# What to do
Render every line of the data below as a JSON array of strings, one string per line, with blank lines skipped. Omit the pictures from the array.

Records for locating described items
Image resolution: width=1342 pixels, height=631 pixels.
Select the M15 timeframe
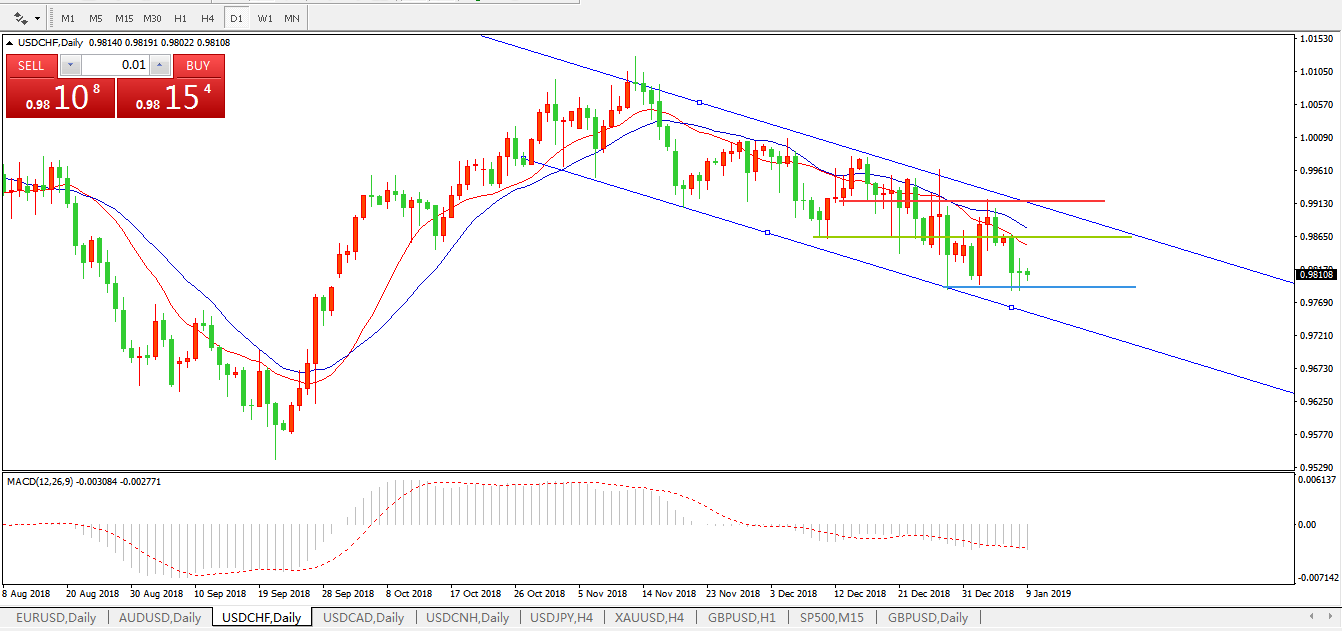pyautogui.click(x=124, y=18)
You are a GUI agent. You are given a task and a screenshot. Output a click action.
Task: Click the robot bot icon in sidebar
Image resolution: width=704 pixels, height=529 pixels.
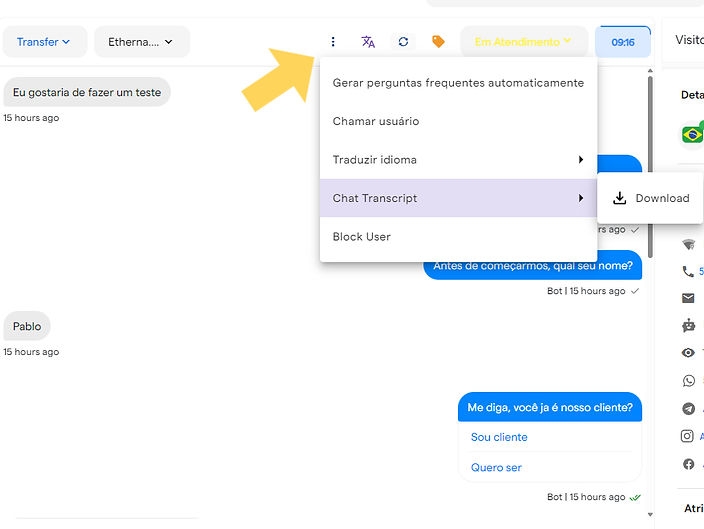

# Exercise solution
[
  "Image resolution: width=1342 pixels, height=631 pixels.",
  "Select the M15 timeframe",
  "pyautogui.click(x=124, y=18)",
  "You are a GUI agent. You are given a task and a screenshot. Output a click action.",
  "Task: Click the robot bot icon in sidebar",
  "Image resolution: width=704 pixels, height=529 pixels."
]